> **PASSAGE SHOWN**
Munin 1.0 release note¶

Today, Danish Foundation Models releases the Munin 1.0 family of language models, post-trained on top of several best-in-class open models. These models are trained using a combination of existing open and newly developed datasets.

Models and results¶

The Munin 1.0 family of models are post-trained on open-weights models from Swiss AI, Mistral, and Qwen. All models were originally released under the Apache 2.0 license, and our models have the same license.

Developer	Base model	Munin model	Country	Openness
Swiss AI	`swiss-ai/Apertus-8B-2509`	`munin-apertus-8b`	Europe/Switzerland	Fully open
Mistral	`mistralai/Ministral-3-8B-Base-2512`	`munin-ministral3-8B`	Europe/France	Open weights
Qwen 3.5 9B	`Qwen/Qwen3.5-9B-Base`	`munin-qwen3.5-9B`	China	Open weights

Munin 1.0 is a text-only post-training release, so the comparisons below focus on text benchmarks. Some upstream instruct models advertise image-to-text or other multimodal capabilities, but those capabilities are not supported by the models released here.

We evaluated the Munin models against the instruction-tuned models released by the original model developers. Since Munin is trained from the same base models, this is an apples-to-apples comparison of two independent post-training efforts: the original developer's post-training and our Danish-focused Munin training.

> **DATA SHOWN**
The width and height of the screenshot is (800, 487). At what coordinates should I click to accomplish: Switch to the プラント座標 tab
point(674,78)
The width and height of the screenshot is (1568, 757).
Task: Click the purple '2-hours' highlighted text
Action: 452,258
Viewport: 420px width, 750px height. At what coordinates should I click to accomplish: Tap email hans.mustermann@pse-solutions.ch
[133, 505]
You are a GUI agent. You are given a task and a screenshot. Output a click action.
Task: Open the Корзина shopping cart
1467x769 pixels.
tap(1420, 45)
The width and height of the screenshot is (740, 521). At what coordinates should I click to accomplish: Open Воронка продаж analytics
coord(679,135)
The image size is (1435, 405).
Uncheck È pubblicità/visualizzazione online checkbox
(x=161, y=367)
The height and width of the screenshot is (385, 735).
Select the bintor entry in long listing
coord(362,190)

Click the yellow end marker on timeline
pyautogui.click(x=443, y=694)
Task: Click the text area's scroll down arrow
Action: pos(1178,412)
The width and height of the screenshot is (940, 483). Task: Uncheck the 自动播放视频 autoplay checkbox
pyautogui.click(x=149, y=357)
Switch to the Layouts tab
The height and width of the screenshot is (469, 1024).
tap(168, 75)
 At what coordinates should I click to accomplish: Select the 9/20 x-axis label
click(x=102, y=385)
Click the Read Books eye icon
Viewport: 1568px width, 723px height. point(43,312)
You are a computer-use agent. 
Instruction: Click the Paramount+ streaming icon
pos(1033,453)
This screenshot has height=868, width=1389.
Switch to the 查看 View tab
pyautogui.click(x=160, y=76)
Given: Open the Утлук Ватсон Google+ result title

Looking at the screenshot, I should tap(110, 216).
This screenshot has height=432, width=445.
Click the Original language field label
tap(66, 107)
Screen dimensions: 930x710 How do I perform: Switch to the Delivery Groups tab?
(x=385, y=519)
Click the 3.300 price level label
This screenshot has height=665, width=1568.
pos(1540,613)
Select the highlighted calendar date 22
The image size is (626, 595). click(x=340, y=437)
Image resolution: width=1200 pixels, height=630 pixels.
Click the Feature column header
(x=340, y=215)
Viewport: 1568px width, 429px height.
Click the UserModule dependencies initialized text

> **WRITTEN EXERCISE**
Render into Spanish this sentence from the Munin 1.0 release note: "These models are trained using a combination of existing open and newly developed datasets."

> **RESPONSE TO THE TASK**
Estos modelos se entrenan con una combinación de conjuntos de datos abiertos ya existentes y otros de nueva creación.